Reshaping Bank Behavior

Regulators meeting in Basel, Switzerland, last Sunday agreed to take new steps to immunize the financial system from the sort of crisis that pushed the world into recession two years ago, Michael Bagley and Gregory Copley comment for ISN Security Watch.

The new rules would make banks roughly double the amount of capital set aside as a buffer against possible losses, slash stockholder dividends and executive pay if that stockpile falls short, and limit lending during economic boom times. Combined, those measures are intended to shape the behavior of bank managers and investors in unexplored ways - trying, for example, to have them curb lending in good times in the hope that asset bubbles won't give way to a costly bust.
 
The standards could have broad implications for the amount and cost of credit available around the world, as banks adjust their balance sheets and business plans to comply. Banks will have two years to meet the basic requirements proposed by the committee, though some of its provisions will not be implemented for up to eight years.
 
Global regulators traditionally move slowly, but the Basel III rules on capital standards for banks were reached relatively quickly. The success of the rules, however, will depend largely on implementation over an eight-year, phase-in period.

You can certainly get your fill of rhetoric and analysis of all the ‘official’ details in any international mainstream news publication that you choose to read today, but many finance ministers are still speaking as though their national economies can perform well with just minor adjustment to old patterns.
 
This may not be so, particularly in the West, where the rapid growth in state revenues since the end of the Cold War pushed governments down the path of highly capital-intensive programs in areas which absolutely do not contribute to national productivity in essential manufactures or primary industry, and in many cases actually constrain productivity rises.

We are about to see an acceleration of social reaction to economic failure - a reaction to the inflexibility of policies which have failed to adjust to changing circumstances.
 
In countries such as Greece, France, Spain, Portugal and so on (and now the US, UK, Australia, etc), those in the private sector who have come to rely on state handouts - and therefore become ‘agents’ for statism, and by default are opposed to market freedom - compound the entrenched political class' view that the state should not undergo the kind of profound self-analysis and restructuring which must be embraced by the private sector.
 
These are just a few examples of states undergoing per capita productivity declines at a time when they should be developing a strategic buffer of internally-balanced economies and the ability to better compete internationally.

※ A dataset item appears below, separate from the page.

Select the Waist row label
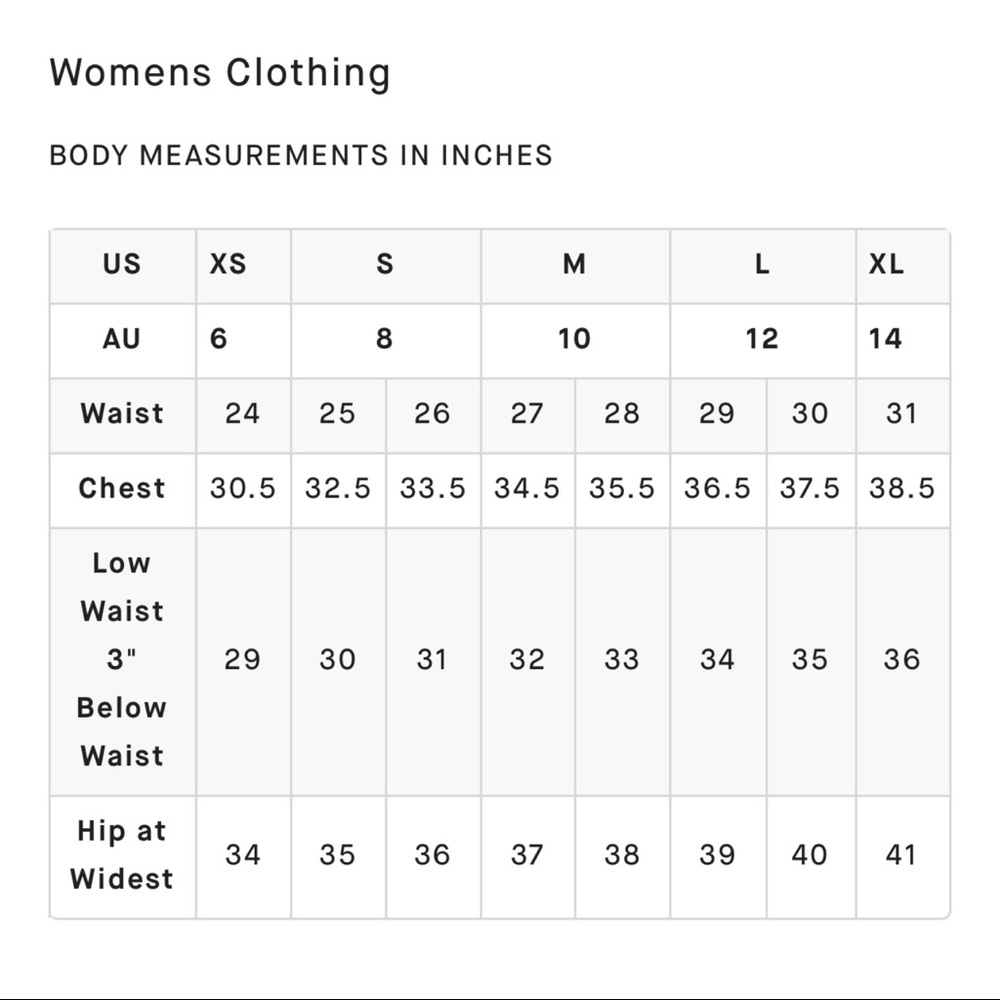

And there is a fear that if wasteful government spending on huge capital projects ceases, then economies will collapse.
 
This fearful, selfish, and ignorant intellectual process within governments has been caused by the hubris generated by unfettered control of great wealth, and the presses which print the money. But governments only have the ability, in real terms, to dominate the non-productive -- or, at best, productivity-enabling infrastructure -- spending. Only by returning spending power to the innovative sections of society (in other words, the people) can economies become nimble and productive.
 
This is unlikely to happen, so we should expect sudden contractions in buying power in many western states over the coming few years.
 
We are also already witnessing the contraction of some aspects of multinational mechanisms to amass and deploy capital wherever the market determines it can profitably be invested. Part of this contraction derives from the situation in which the world is entering a period where it may soon be without a viable global reserve currency. This in turn leads to the point where trade becomes more bilateral; investment scope becomes limited in some respects; and nationalism - and with it, protectionism - revives out of economic necessity.